The report’s major complaints are that more than half of news stories in the UK which mention ‘terror’, ‘terrorists’ or ‘terrorism’ also refer to Muslims or Islam – almost nine times the amount perpetrators were identified as ‘far-right’, ‘neo-Nazi’ or ‘white supremacist’.
Leafing through the 100-page diatribe hoping for a measure of appropriate statistical analysis, a guard against confirmation bias, or an ounce of humility regarding the severity of the subject matter is a lonely business. The report’s fundamental flaws are as follows:
- Clear cherry-picking of attacks / sources consulted to exaggerate the non-argument
- The naïve assumption that religiously motivated jihadi attacks are indistinguishable from far-right ones
- The inclusion of ludicrous recommendations: ‘avoid platforming far-right voices, except where their views can be contextualised and sufficiently challenged’; avoid headlines with the term ‘Allahu Akbar’ (even if the words have actually been said), and do not refer to Daesh as ‘Islamic State’ (even though Daesh does)

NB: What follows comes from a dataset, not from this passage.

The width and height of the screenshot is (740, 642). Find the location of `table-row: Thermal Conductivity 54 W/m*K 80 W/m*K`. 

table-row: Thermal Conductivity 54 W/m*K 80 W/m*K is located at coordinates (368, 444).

Worst of all however, is a breathtaking ignorance of the hard data. Indeed, it is difficult to conclude the authors did not simply tot up the headlines, and declare it unreasonable that Islam came out in the lead:
During the period 2015-2019, over half (51%) of individual online news pieces in 31 of the mainstream British news websites, magazines and newswires which mention the term terror, terrorism, terrorist(s) one or more times, also mention Muslim(s) and/or Islam, Islamic, Islamism or Islamist in the same piece. The equivalent total for far-right, white supremacist, right wing and neo-Nazi terrorist(s) is 6%.

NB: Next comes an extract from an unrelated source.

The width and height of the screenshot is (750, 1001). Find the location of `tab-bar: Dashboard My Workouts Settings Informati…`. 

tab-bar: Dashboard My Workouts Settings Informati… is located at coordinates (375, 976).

The vaguest glimpse of the raw numbers illustrates not only how foolish such a complaint is, but that if anything the media is downplaying the truth:
- 90% of MI5’s 43,000-strong terror watchlist are jihadis
- 82% of terrorist prisoners in Europe are Islamic jihadists
- As of March 2020, 238 people were jailed for terror-related offences in the UK – 77% were Islamists, 18% far-right extremists
- Since 2016, jihadis have slaughtered 67 people in the UK – the far-right has managed just 2
The idea that far-right extremism is an equivalent threat to Islamic terror in the UK is risible, though one not without its advocates. The BBC (quelle surprise) are willing supplicants in this charade, having already banned its journalists from using the word ‘terror’ last year. The National Association of Muslim Police meanwhile, charged police only last month to drop terms like ‘jihadi’ and ‘Islamist terror’ as they do not aid ‘community cohesion’.

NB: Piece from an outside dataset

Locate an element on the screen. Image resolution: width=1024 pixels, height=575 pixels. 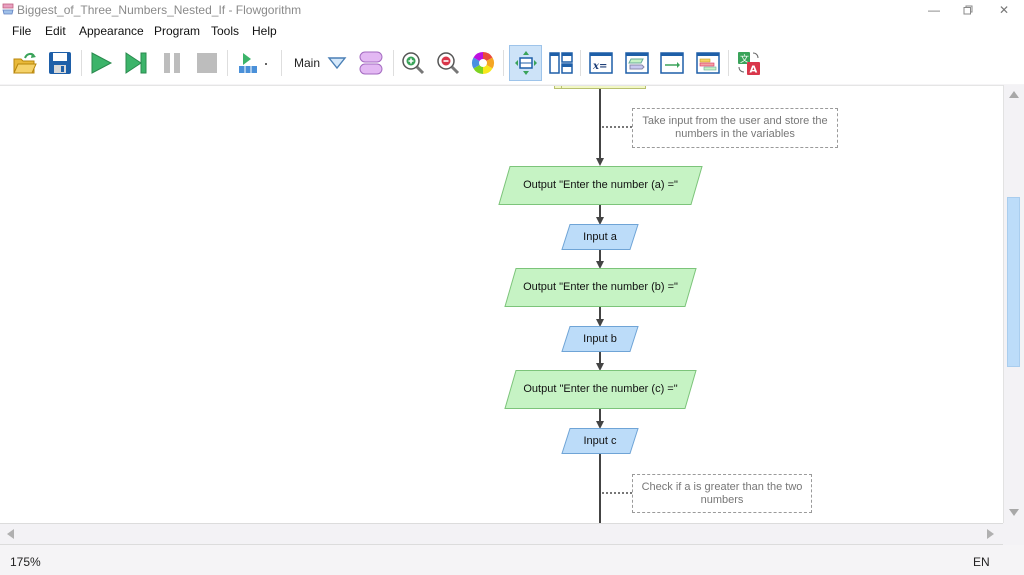
speed-button is located at coordinates (253, 63).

Worst of the lot is Chief Counter-terror officer Neil Basu, who renders the word apologist understated. Basu is keen to tell anyone who’ll listen that Muslims should not be forced to integrate, and that the far-right is the UK’s fastest-growing threat – a disingenuous deflection, which he admits himself on an off day:
Jihadism remains by far the biggest terrorist threat to the UK and has stabilised at a very high level after years of growth
This is not the first time the Muslim Council of Britain has been caught throwing its weight around. Only last year, it demanded a new, practically meaningless definition of Islamophobia: ‘Islamophobia is rooted in racism and is a type of racism that targets expressions of Muslimness or perceived Muslimness’, and then complained that the police did not understand it. In 2020, it has thus far focused its efforts on problems within the Conservative Party – no prizes for guessing which kind.
Increasing pressure on the authorities to sanitise media reporting (a further unwelcome incursion on free speech), appears the real aim behind this paper; one they are likely to achieve. The government appears paralysed in the face of ever-expanding definitions of racism, and it is surely only a matter of time before the Muslim Council of Britain secure the same privilege for ‘Islamophobia’.
Life is not fair, but perhaps the minimum requirement of a religion which so routinely inspires atrocity is that it lives with the headlines while others live with the body-count. At least that is, until our media can get a CNN-style upgrade: Hundreds killed in largely peaceful suicide bombing?